Batch cooking: come mejor, cocina menos
Escrito por la redacción de THE MOTHERS.
Cocinar una vez para toda la semana ya no es cosa de expertos en organización. El batch cooking se ha convertido en uno de los fenómenos culinarios más populares entre las familias ¿por qué? Este método, popularizado gracias a las redes sociales, permite ahorrar tiempo, comer mejor y reducir el estrés diario que supone tener que pensar qué comer o cenar cada día. Lo analizamos.
De costumbre tradicional a fenómeno viral
Durante años, la organización semanal de las comidas estuvo asociada a una rutina doméstica casi invisible. Sin nombre, sin tendencia y sin vídeos virales. Muchas familias ya cocinaban grandes cantidades de lentejas, sofritos o croquetas para varios días, pero el fenómeno del batch cooking ha transformado esa costumbre tradicional en un método estructurado y adaptado a la vida moderna.
El término comenzó a popularizarse en Francia y Estados Unidos antes de expandirse por Europa impulsado por blogs de cocina, nutricionistas e influencers especializados en organización doméstica. En nuestro país, su auge llegó especialmente después de la pandemia, cuando muchas personas redescubrieron la cocina casera y empezaron a replantearse su forma de alimentarse.

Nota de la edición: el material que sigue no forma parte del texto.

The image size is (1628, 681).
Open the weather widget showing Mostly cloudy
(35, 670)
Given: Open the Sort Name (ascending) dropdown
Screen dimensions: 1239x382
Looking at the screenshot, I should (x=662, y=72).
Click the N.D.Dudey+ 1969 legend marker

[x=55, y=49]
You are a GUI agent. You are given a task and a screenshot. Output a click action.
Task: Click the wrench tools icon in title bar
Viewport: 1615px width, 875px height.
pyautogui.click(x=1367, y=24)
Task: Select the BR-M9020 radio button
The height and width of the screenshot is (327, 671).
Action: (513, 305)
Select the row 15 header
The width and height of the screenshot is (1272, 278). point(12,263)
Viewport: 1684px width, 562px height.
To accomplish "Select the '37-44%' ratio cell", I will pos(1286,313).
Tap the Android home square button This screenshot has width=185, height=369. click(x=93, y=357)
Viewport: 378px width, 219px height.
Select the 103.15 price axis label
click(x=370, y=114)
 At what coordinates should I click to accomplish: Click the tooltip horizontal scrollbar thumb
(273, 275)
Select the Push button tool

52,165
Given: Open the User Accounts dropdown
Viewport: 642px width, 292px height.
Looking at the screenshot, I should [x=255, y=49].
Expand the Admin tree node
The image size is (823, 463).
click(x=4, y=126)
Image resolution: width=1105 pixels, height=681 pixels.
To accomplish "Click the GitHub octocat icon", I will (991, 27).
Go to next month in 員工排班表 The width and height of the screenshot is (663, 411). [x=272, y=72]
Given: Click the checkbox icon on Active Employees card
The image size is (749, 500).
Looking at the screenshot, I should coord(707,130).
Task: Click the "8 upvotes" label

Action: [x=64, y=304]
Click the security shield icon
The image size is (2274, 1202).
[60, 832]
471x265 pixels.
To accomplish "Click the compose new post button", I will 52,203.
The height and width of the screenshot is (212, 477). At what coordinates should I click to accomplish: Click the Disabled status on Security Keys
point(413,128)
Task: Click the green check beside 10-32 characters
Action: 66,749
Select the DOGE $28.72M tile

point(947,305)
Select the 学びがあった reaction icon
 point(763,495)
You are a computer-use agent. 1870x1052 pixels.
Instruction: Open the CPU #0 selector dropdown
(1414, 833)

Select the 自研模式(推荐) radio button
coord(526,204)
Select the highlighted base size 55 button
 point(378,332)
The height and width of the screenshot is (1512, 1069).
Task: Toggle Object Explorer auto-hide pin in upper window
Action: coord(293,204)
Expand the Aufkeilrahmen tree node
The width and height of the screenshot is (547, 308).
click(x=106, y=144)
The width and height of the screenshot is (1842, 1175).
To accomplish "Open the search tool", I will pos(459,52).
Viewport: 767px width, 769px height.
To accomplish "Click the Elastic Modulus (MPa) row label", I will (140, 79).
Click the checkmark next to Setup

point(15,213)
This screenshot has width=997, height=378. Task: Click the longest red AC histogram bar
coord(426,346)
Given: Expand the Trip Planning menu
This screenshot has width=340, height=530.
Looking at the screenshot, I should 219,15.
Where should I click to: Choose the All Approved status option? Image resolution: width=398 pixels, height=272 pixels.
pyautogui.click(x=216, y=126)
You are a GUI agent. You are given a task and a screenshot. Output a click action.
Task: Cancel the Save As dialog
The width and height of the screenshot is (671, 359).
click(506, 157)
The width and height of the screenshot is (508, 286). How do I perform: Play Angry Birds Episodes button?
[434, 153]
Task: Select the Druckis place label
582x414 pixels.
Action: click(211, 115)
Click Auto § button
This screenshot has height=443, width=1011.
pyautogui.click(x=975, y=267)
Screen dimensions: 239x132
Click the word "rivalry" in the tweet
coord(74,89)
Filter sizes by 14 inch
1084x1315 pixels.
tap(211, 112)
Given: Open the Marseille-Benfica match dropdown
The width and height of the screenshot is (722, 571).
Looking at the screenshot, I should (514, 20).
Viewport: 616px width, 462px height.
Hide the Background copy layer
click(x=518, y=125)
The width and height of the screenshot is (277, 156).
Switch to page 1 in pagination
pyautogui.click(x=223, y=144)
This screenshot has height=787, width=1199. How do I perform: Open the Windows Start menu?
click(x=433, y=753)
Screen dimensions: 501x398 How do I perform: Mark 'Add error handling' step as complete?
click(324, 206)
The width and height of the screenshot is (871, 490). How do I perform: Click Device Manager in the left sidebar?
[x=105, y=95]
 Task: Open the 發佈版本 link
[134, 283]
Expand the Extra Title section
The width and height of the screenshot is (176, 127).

El principio es simple: cocinar en una sola sesión semanal diferentes ingredientes y preparaciones que después puedan combinarse fácilmente
El principio del bach cooking es simple: cocinar en una sola sesión semanal diferentes ingredientes y preparaciones que después puedan combinarse fácilmente. Verduras asadas, arroz, legumbres cocidas, pollo al horno, cremas, salsas o huevos cocidos se convierten en la base de menús rápidos para toda la semana.
Ventajas del batch cooking
La gran diferencia frente a cocinar a diario no es solo el ahorro de tiempo. También cambia la relación con la comida. El batch cooking reduce la improvisación, evita recurrir constantemente a productos ultraprocesados y facilita mantener una alimentación más equilibrada, incluso en semanas complicadas.
Además del tiempo, el ahorro económico es otro de los factores clave. Planificar menús y comprar con antelación reduce considerablemente el desperdicio alimentario, uno de los grandes problemas actuales en los hogares europeos. Cocinar por bloques también permite aprovechar mejor los ingredientes y controlar más fácilmente el presupuesto semanal.
Tendencia en redes
Las redes sociales han contribuido enormemente a popularizar el fenómeno. En TikTok, Instagram o YouTube se multiplican los vídeos con neveras perfectamente organizadas, menús semanales y recetas listas en pocos minutos. Sin embargo, más allá de la estética, el éxito del batch cooking responde a una necesidad muy real: simplificar la vida cotidiana.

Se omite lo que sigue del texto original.